● TRY IT: Once you reach the end of the data, transcribe all of it exactly.

[Data extracted from a collection]
------------------------
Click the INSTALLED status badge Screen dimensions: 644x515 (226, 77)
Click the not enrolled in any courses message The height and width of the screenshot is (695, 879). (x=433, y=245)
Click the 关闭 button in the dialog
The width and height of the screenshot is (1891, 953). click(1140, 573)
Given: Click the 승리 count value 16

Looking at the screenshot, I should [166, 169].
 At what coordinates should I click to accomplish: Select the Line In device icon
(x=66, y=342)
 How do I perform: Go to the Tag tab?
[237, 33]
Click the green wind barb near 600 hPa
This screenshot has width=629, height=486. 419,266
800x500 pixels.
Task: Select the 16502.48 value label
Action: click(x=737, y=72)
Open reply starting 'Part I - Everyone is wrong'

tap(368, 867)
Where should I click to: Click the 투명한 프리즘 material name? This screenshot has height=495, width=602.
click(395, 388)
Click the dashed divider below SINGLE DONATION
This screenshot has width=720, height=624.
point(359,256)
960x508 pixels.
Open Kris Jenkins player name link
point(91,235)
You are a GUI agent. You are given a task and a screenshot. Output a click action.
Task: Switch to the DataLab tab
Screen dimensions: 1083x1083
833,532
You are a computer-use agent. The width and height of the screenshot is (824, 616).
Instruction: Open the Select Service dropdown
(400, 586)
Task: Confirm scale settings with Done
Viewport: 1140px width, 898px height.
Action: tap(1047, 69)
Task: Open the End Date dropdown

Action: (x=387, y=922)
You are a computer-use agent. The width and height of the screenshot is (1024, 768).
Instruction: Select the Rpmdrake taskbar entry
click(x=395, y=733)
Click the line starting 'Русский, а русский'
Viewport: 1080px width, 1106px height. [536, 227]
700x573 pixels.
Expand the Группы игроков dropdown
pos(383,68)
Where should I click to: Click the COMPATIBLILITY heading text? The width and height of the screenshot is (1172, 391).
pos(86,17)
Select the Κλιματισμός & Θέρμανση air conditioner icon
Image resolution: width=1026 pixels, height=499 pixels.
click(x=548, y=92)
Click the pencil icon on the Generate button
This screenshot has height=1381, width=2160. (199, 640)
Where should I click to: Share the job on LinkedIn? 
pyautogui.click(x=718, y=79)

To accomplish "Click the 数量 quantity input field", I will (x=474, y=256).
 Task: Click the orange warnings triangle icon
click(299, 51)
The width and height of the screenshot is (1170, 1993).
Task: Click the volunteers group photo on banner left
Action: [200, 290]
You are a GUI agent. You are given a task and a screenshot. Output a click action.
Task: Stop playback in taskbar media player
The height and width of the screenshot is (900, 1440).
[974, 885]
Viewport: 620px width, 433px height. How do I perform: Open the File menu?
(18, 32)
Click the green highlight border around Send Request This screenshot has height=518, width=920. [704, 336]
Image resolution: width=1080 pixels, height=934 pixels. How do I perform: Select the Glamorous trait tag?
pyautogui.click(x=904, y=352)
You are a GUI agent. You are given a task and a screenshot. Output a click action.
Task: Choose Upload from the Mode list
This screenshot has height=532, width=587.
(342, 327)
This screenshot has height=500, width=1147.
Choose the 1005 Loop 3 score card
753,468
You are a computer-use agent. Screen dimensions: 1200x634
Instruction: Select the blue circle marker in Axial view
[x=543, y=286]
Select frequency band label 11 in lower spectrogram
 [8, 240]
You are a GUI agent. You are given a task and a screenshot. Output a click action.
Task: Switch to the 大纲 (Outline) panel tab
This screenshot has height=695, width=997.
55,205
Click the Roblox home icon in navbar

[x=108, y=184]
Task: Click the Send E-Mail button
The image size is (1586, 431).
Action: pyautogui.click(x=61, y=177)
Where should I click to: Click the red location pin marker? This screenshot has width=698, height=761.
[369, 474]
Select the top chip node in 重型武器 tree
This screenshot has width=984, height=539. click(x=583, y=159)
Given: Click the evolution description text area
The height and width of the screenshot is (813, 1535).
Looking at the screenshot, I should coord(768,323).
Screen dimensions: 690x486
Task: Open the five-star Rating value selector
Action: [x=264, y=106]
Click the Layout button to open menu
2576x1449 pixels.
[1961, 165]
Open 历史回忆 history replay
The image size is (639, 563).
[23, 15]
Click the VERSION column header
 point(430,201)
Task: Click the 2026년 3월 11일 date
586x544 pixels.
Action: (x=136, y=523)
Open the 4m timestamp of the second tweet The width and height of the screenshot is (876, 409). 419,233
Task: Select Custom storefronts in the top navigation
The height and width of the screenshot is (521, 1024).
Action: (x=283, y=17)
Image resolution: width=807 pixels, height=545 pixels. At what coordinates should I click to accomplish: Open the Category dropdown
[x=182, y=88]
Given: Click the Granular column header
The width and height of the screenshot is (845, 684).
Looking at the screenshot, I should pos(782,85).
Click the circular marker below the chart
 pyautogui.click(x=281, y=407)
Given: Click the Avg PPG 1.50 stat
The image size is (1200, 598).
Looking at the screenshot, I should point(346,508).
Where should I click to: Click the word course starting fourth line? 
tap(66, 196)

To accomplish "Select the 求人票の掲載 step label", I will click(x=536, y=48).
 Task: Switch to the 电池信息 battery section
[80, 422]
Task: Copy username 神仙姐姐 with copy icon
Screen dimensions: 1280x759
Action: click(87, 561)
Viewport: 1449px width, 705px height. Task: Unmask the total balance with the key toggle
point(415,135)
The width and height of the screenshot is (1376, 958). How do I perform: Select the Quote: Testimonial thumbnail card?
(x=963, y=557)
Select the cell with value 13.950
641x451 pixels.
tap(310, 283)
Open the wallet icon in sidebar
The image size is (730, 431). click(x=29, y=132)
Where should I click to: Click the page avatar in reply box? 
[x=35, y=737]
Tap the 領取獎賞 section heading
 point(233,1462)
------------------------
● EXERCISE RESULT:
Click the INSTALLED status badge Screen dimensions: 644x515 (226, 77)
Click the not enrolled in any courses message The height and width of the screenshot is (695, 879). (x=433, y=245)
Click the 关闭 button in the dialog
The width and height of the screenshot is (1891, 953). click(1140, 573)
Given: Click the 승리 count value 16

Looking at the screenshot, I should [166, 169].
 At what coordinates should I click to accomplish: Select the Line In device icon
(x=66, y=342)
 How do I perform: Go to the Tag tab?
[237, 33]
Click the green wind barb near 600 hPa
This screenshot has width=629, height=486. 419,266
800x500 pixels.
Task: Select the 16502.48 value label
Action: click(x=737, y=72)
Open reply starting 'Part I - Everyone is wrong'

tap(368, 867)
Where should I click to: Click the 투명한 프리즘 material name? This screenshot has height=495, width=602.
click(395, 388)
Click the dashed divider below SINGLE DONATION
This screenshot has width=720, height=624.
point(359,256)
960x508 pixels.
Open Kris Jenkins player name link
point(91,235)
You are a GUI agent. You are given a task and a screenshot. Output a click action.
Task: Switch to the DataLab tab
Screen dimensions: 1083x1083
833,532
You are a computer-use agent. The width and height of the screenshot is (824, 616).
Instruction: Open the Select Service dropdown
(400, 586)
Task: Confirm scale settings with Done
Viewport: 1140px width, 898px height.
Action: tap(1047, 69)
Task: Open the End Date dropdown

Action: (x=387, y=922)
You are a computer-use agent. The width and height of the screenshot is (1024, 768).
Instruction: Select the Rpmdrake taskbar entry
click(x=395, y=733)
Click the line starting 'Русский, а русский'
Viewport: 1080px width, 1106px height. [536, 227]
700x573 pixels.
Expand the Группы игроков dropdown
pos(383,68)
Where should I click to: Click the COMPATIBLILITY heading text? The width and height of the screenshot is (1172, 391).
pos(86,17)
Select the Κλιματισμός & Θέρμανση air conditioner icon
Image resolution: width=1026 pixels, height=499 pixels.
click(x=548, y=92)
Click the pencil icon on the Generate button
This screenshot has height=1381, width=2160. (199, 640)
Where should I click to: Share the job on LinkedIn? 
pyautogui.click(x=718, y=79)

To accomplish "Click the 数量 quantity input field", I will (x=474, y=256).
 Task: Click the orange warnings triangle icon
click(299, 51)
The width and height of the screenshot is (1170, 1993).
Task: Click the volunteers group photo on banner left
Action: [200, 290]
You are a GUI agent. You are given a task and a screenshot. Output a click action.
Task: Stop playback in taskbar media player
The height and width of the screenshot is (900, 1440).
[974, 885]
Viewport: 620px width, 433px height. How do I perform: Open the File menu?
(18, 32)
Click the green highlight border around Send Request This screenshot has height=518, width=920. [704, 336]
Image resolution: width=1080 pixels, height=934 pixels. How do I perform: Select the Glamorous trait tag?
pyautogui.click(x=904, y=352)
You are a GUI agent. You are given a task and a screenshot. Output a click action.
Task: Choose Upload from the Mode list
This screenshot has height=532, width=587.
(342, 327)
This screenshot has height=500, width=1147.
Choose the 1005 Loop 3 score card
753,468
You are a computer-use agent. Screen dimensions: 1200x634
Instruction: Select the blue circle marker in Axial view
[x=543, y=286]
Select frequency band label 11 in lower spectrogram
 [8, 240]
You are a GUI agent. You are given a task and a screenshot. Output a click action.
Task: Switch to the 大纲 (Outline) panel tab
This screenshot has height=695, width=997.
55,205
Click the Roblox home icon in navbar

[x=108, y=184]
Task: Click the Send E-Mail button
The image size is (1586, 431).
Action: pyautogui.click(x=61, y=177)
Where should I click to: Click the red location pin marker? This screenshot has width=698, height=761.
[369, 474]
Select the top chip node in 重型武器 tree
This screenshot has width=984, height=539. click(x=583, y=159)
Given: Click the evolution description text area
The height and width of the screenshot is (813, 1535).
Looking at the screenshot, I should coord(768,323).
Screen dimensions: 690x486
Task: Open the five-star Rating value selector
Action: [x=264, y=106]
Click the Layout button to open menu
2576x1449 pixels.
[1961, 165]
Open 历史回忆 history replay
The image size is (639, 563).
[23, 15]
Click the VERSION column header
 point(430,201)
Task: Click the 2026년 3월 11일 date
586x544 pixels.
Action: (x=136, y=523)
Open the 4m timestamp of the second tweet The width and height of the screenshot is (876, 409). 419,233
Task: Select Custom storefronts in the top navigation
The height and width of the screenshot is (521, 1024).
Action: (x=283, y=17)
Image resolution: width=807 pixels, height=545 pixels. At what coordinates should I click to accomplish: Open the Category dropdown
[x=182, y=88]
Given: Click the Granular column header
The width and height of the screenshot is (845, 684).
Looking at the screenshot, I should pos(782,85).
Click the circular marker below the chart
 pyautogui.click(x=281, y=407)
Given: Click the Avg PPG 1.50 stat
The image size is (1200, 598).
Looking at the screenshot, I should point(346,508).
Where should I click to: Click the word course starting fourth line? 
tap(66, 196)

To accomplish "Select the 求人票の掲載 step label", I will click(x=536, y=48).
 Task: Switch to the 电池信息 battery section
[80, 422]
Task: Copy username 神仙姐姐 with copy icon
Screen dimensions: 1280x759
Action: click(87, 561)
Viewport: 1449px width, 705px height. Task: Unmask the total balance with the key toggle
point(415,135)
The width and height of the screenshot is (1376, 958). How do I perform: Select the Quote: Testimonial thumbnail card?
(x=963, y=557)
Select the cell with value 13.950
641x451 pixels.
tap(310, 283)
Open the wallet icon in sidebar
The image size is (730, 431). click(x=29, y=132)
Where should I click to: Click the page avatar in reply box? 
[x=35, y=737]
Tap the 領取獎賞 section heading
 point(233,1462)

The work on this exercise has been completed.